Google 1 Yahoo 0WhatsTheBigData

Google_Yahoo Many of the obituaries for Yahoo have contrasted its demise with the flourishing of Google, another Web pioneer. Why was Google’s attempt to “organize all the world’s information” vastly more successful than Yahoo’s? The short answer: Because Google did not organize the world’s information. Google got the true spirit of the Web, as it was invented by Tim Berners-Lee.

In his book Weaving the Web, Tim Berners-Lee writes:

I was excited about escaping from the straightjacket of hierarchical documentation systems…. By being able to reference everything with equal ease, the web could also represent associations between things that might seem unrelated but for some reason did actually share a relationship. This is something the brain can do easily, spontaneously. … The research community has used links between paper documents for ages: Tables of content, indexes, bibliographies and reference sections… On the Web… scientists could escape from the sequential organization of each paper and bibliography, to pick and choose a path of references that served their own interest.

With this one imaginative leap, Berners-Lee moved beyond a major stumbling block for all previous information retrieval systems: The pre-defined classification system at their core. This insight was so counter-intuitive that even during the early years of the Web, attempts were made to do just that: To classify (and organize in pre-defined taxonomies) all the information on the Web.
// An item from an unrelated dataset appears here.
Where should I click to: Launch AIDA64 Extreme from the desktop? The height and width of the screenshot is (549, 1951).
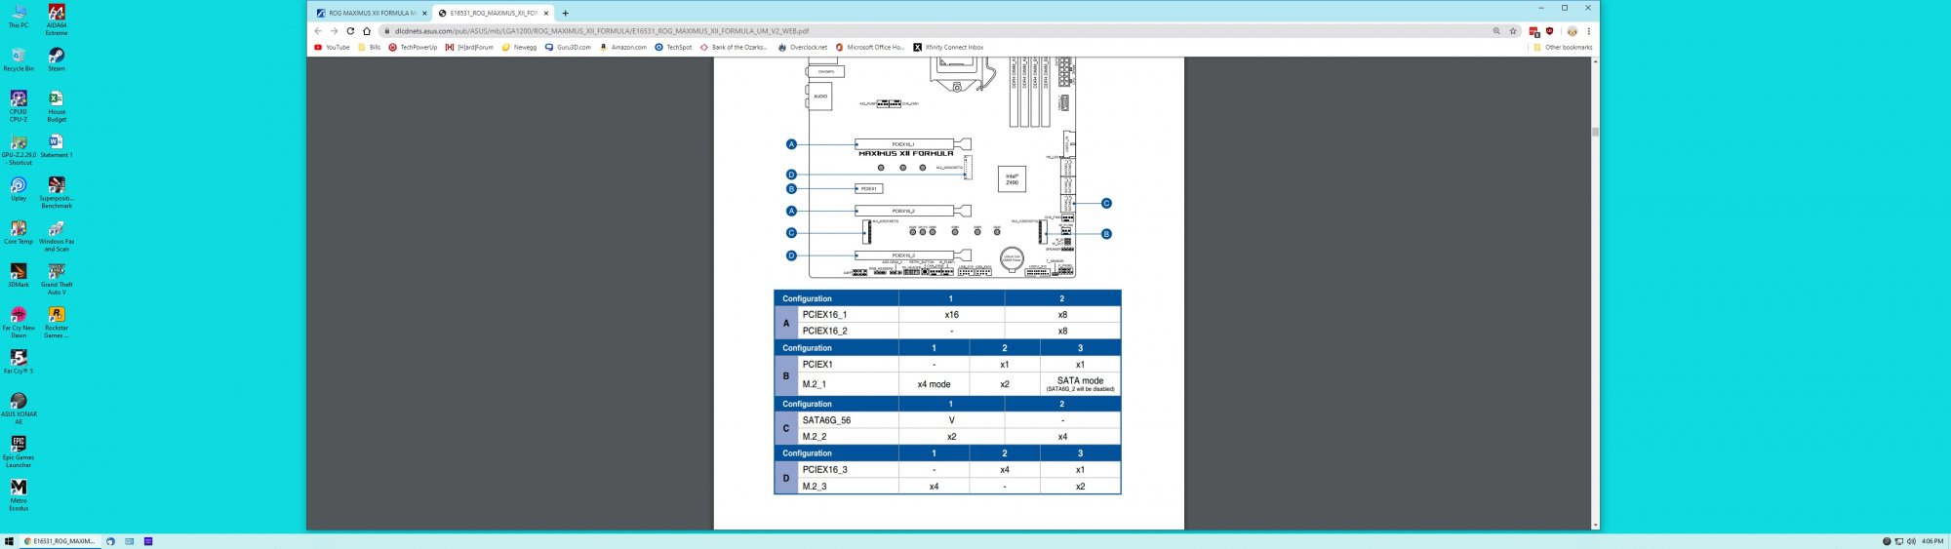[x=57, y=17]
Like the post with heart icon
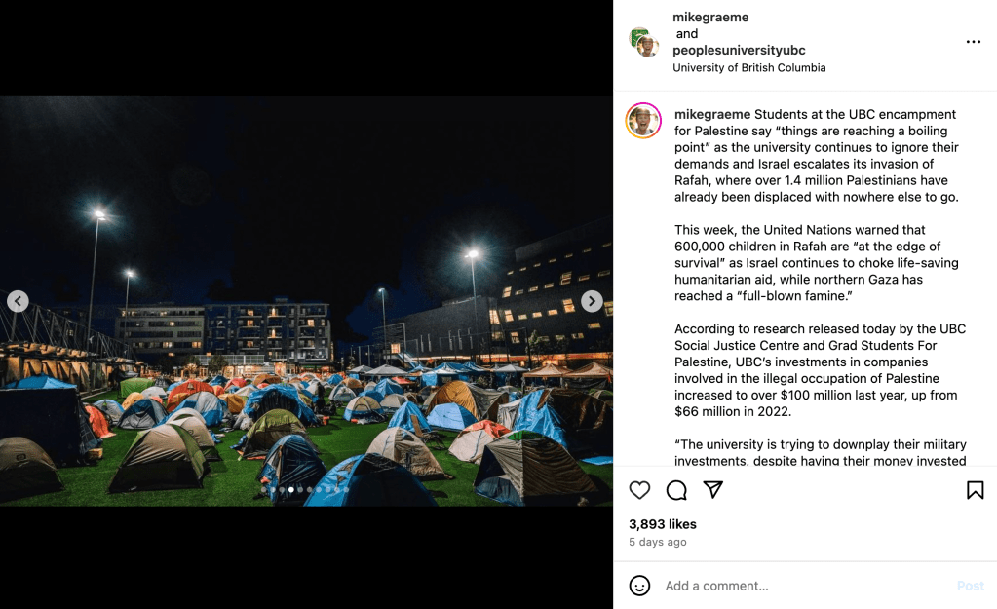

Google’s founders were the first to seize on Berners-Lee’s insight and build their information retrieval business on tracking closely cross-references (i.e., links between pages) as they were happening and correlate relevance with quantity of cross-references (i.e., popularity of pages as judged by how many other pages linked to them). This was what set Google apart from its competitors, including Yahoo. Having a so-called “first-mover advantage” (yet another example that there are no universal “business laws”), Yahoo worked hard and employed many people in organizing in a neat taxonomy the rapidly-growing content of the Web. It even had a Chief Ontologist on staff.

Danny Sullivan in 2010:

Google’s ranking system gave you the best of both worlds. Yahoo was a card-catalog of the web, letting you effectively search for the right “books” based on what they were titled. Google’s system let you search through all the pages of all the books in the entire library. It was far more comprehensive, plus it still managed to get good stuff to the top of the list.
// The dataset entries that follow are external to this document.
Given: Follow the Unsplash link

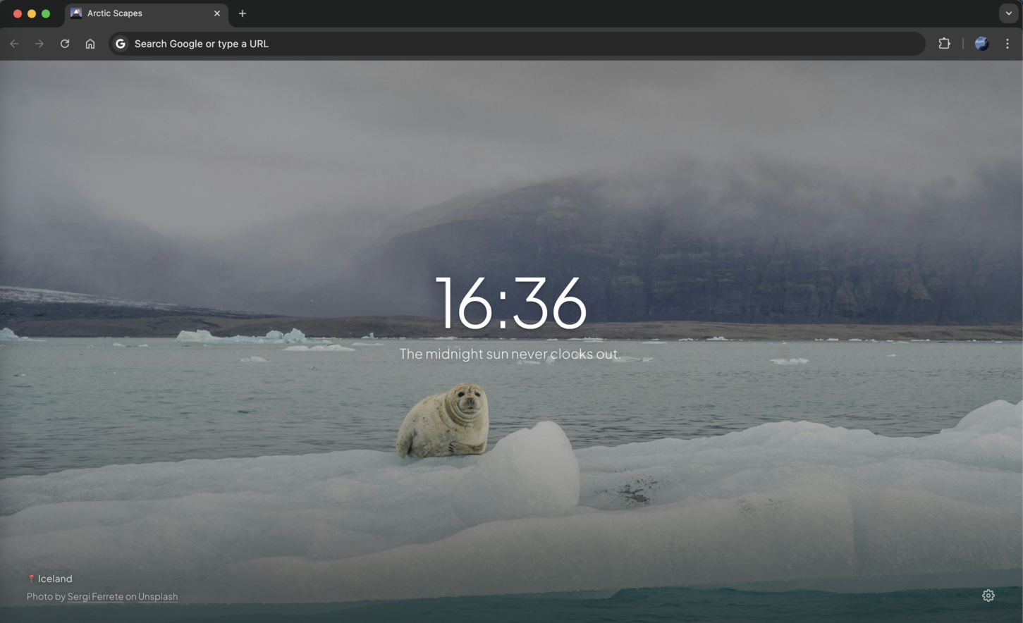Looking at the screenshot, I should point(158,596).
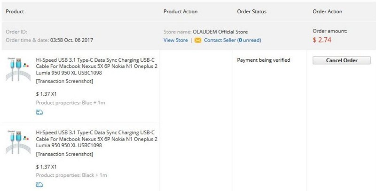Open second Hi-Speed USB 3.1 cable title
Image resolution: width=376 pixels, height=191 pixels.
coord(97,139)
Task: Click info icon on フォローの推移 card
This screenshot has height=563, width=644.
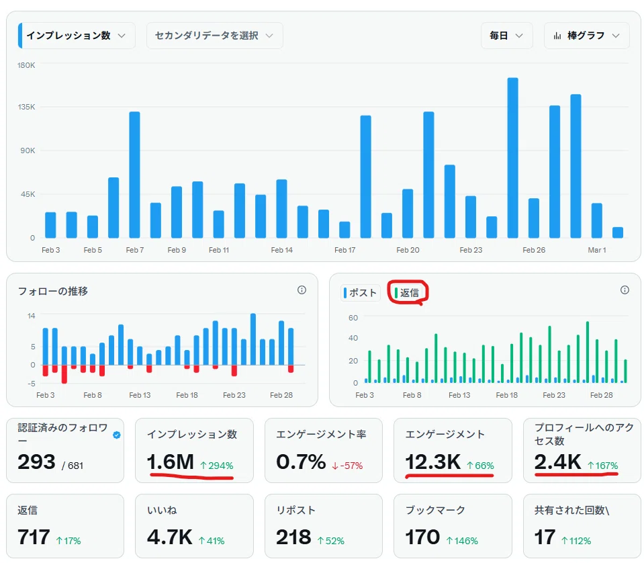Action: [x=302, y=290]
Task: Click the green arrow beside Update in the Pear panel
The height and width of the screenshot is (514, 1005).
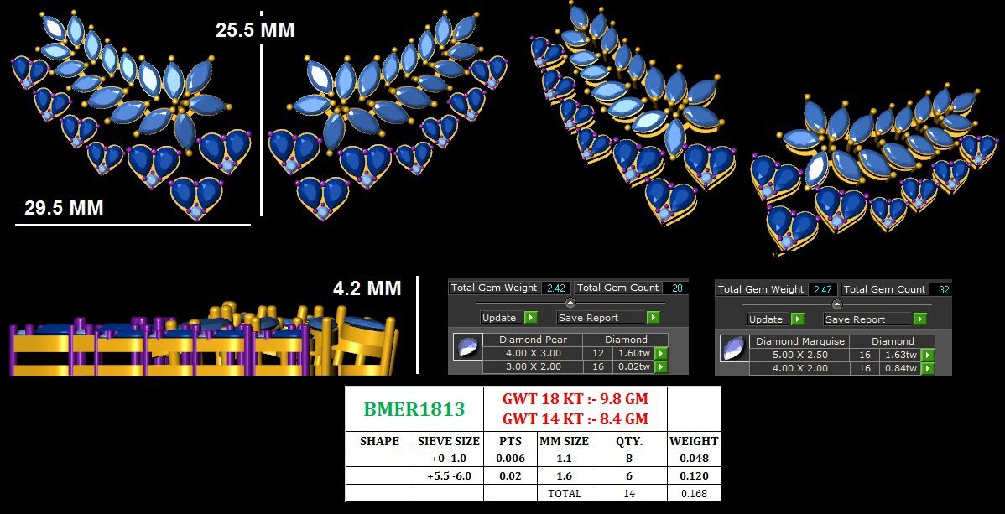Action: [530, 318]
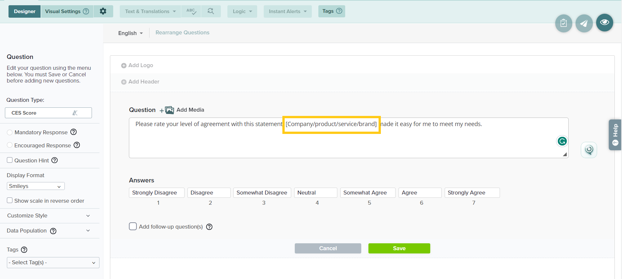Click the Add Media image icon
622x279 pixels.
pos(169,110)
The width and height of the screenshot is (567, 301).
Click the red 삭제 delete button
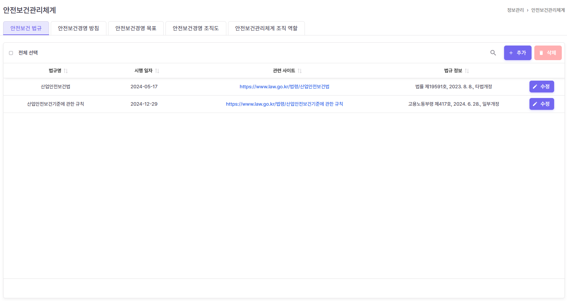tap(548, 53)
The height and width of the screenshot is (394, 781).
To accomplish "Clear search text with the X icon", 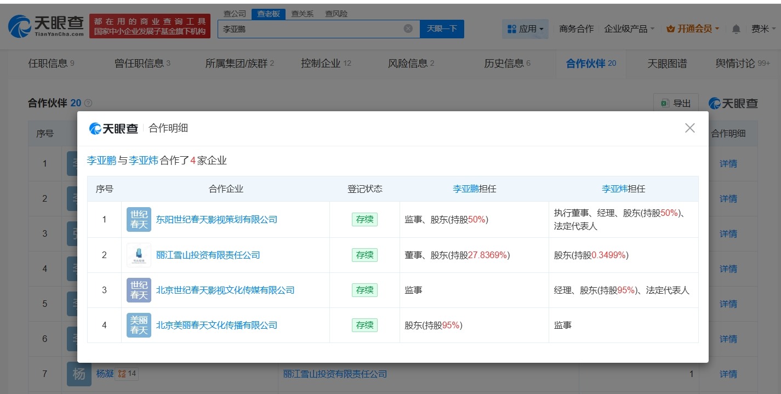I will coord(408,28).
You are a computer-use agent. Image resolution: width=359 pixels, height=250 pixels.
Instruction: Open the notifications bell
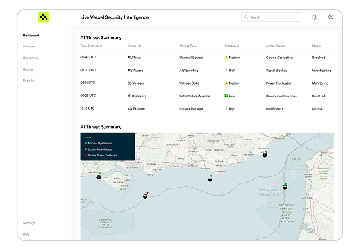coord(314,17)
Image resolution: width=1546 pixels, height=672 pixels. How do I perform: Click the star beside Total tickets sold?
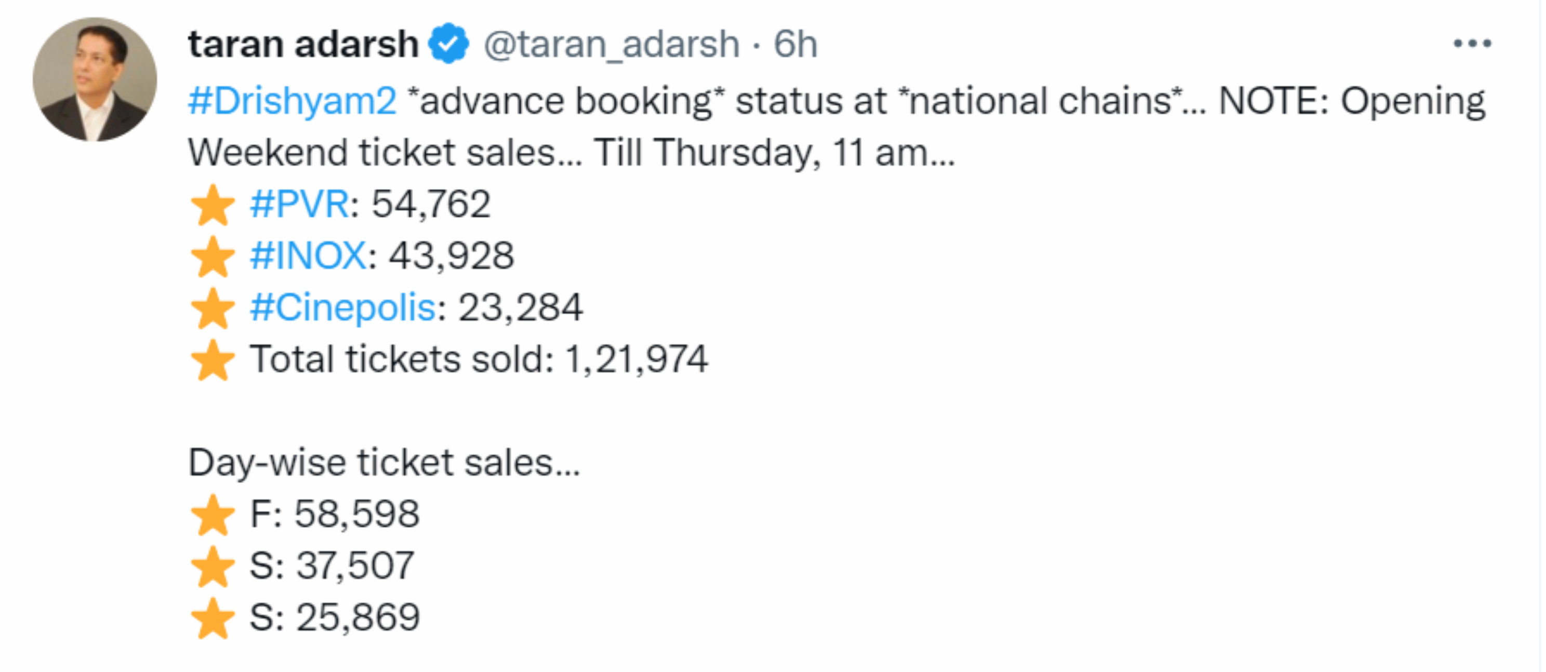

Berners-Lee’s insight is frequently linked to Vannevar Bush who wrote in 1945, “Our ineptitude at getting at the record is largely caused by the artificiality of systems of indexing… Selection [i.e., information retrieval] by association, rather than by indexing may yet be mechanized.” But I prefer to start the history of the Web (and organizing information) with what was, to my knowledge, the earliest use of cross-references.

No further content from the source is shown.